Saudi Arabia has invested in Pakistani nuclear weapons projects and believes it could acquire atomic bombs "at will", the BBC reported on Thursday.

Saudi Arabia's quest has often been set in the context of countering Iran's atomic programme though it is now possible that the Saudis might be able to deploy nuclear devices more quickly than Pakistan, said the report that quoted unnamed Western and Pakistani officials and intelligence operatives.

"Earlier this year, a senior NATO decision maker told me that he had seen intelligence reporting that nuclear weapons made in Pakistan on behalf of Saudi Arabia are now sitting ready for delivery," said Mark Urban, diplomatic and defence editor of BBC's Newsnight programme.

Last month Amos Yadlin, a former head of Israeli military intelligence, told a conference in Sweden that if Iran got the bomb, "the Saudis will not wait one month. They already paid for the bomb, they will go to Pakistan and bring what they need to bring".

Since 2009, when King Abdullah of Saudi Arabia warned visiting US special envoy to the Middle East Dennis Ross that if Iran crossed the threshold, "we will get nuclear weapons", the country has sent the US numerous signals of its intentions.

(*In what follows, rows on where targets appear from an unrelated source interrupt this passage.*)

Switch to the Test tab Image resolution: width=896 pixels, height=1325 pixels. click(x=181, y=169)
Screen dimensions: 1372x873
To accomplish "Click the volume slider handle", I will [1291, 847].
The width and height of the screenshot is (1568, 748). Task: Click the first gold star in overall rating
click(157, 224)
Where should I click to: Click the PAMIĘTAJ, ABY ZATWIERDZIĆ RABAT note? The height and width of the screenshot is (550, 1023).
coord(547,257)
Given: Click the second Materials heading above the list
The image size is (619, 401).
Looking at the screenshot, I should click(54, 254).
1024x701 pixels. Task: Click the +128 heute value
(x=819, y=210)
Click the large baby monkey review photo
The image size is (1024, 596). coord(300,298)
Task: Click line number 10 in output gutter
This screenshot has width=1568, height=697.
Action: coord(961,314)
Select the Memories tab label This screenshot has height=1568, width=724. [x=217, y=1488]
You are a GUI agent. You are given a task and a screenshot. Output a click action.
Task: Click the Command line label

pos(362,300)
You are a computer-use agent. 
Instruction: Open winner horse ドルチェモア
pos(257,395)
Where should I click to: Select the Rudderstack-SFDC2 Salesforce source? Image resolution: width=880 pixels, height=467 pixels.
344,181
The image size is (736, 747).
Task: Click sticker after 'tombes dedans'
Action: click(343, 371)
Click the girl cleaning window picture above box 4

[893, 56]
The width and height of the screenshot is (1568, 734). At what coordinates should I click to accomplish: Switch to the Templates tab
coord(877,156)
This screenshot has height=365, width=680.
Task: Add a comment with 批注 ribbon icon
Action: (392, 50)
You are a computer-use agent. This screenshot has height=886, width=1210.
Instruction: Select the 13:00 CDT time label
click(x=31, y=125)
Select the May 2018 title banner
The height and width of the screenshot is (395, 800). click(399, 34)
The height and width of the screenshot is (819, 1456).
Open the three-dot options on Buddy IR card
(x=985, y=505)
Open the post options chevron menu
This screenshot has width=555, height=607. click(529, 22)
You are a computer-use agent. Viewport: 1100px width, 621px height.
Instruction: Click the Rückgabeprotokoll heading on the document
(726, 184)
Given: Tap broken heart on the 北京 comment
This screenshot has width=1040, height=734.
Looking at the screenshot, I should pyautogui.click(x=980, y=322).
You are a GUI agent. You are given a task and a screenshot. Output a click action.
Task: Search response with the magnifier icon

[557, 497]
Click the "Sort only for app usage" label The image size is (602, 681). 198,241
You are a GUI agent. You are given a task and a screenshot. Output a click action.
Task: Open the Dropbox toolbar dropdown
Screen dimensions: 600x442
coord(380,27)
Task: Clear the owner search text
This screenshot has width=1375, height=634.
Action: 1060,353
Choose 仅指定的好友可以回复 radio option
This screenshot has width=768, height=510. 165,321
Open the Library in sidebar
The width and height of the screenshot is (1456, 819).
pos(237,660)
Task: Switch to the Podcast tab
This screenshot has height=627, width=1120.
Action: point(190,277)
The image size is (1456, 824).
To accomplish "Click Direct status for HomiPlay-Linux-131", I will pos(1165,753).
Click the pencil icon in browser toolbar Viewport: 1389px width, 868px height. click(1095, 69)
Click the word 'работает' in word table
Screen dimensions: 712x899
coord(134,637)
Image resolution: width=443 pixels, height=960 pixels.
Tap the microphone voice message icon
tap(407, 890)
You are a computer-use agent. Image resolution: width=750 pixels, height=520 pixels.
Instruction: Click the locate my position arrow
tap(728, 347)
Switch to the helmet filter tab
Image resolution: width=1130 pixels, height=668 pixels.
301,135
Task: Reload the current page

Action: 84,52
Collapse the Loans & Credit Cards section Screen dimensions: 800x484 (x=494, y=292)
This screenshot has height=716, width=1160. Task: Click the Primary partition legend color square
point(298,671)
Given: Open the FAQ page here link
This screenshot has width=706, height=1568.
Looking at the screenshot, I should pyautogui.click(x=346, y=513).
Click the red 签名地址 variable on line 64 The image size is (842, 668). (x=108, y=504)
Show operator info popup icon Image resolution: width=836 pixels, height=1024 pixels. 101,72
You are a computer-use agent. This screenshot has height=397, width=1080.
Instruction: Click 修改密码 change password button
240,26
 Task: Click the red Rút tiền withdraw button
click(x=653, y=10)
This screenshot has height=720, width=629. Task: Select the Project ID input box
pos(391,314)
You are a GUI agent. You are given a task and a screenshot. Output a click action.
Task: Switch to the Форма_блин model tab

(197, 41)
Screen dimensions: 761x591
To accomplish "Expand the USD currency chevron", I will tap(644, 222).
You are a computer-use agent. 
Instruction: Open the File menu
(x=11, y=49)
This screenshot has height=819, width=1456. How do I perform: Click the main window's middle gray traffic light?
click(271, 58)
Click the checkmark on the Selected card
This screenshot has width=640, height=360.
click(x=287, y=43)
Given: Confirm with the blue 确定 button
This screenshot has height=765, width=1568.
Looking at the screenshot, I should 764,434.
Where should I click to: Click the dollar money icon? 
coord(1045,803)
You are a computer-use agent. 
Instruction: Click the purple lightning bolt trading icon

Gary Samore, who was President Barack Obama's counter-proliferation adviser until March, said, "I do think that the Saudis believe that they have some understanding with Pakistan that, in extremis, they would have claim to acquire nuclear weapons from Pakistan."

The report said the story of Saudi Arabia's project - including the acquisition of missiles capable of delivering nuclear warheads over long ranges - goes back decades.

In the late 1980s, the Saudis secretly bought dozens of CSS-2 ballistic missiles from China, the report said. These rockets, considered by many experts too inaccurate for use as conventional weapons, were deployed 20 years ago.

"It has also been clear for many years that Saudi Arabia has given generous financial assistance to Pakistan's defence sector, including, Western experts allege, to its missile and nuclear labs. Visits by the then Saudi defence minister Prince Sultan bin Abdulaziz al Saud to the Pakistani nuclear research centre in 1999 and 2002 underlined the closeness of the defence relationship," the report said.

It said some experts think it is a cash-and-carry deal for warheads while others believe it is an arrangement whereby Pakistani nuclear forces could be deployed in the Kingdom.

However, Samore was quoted as saying that giving Saudi Arabia nuclear weapons would be a "very provocative action".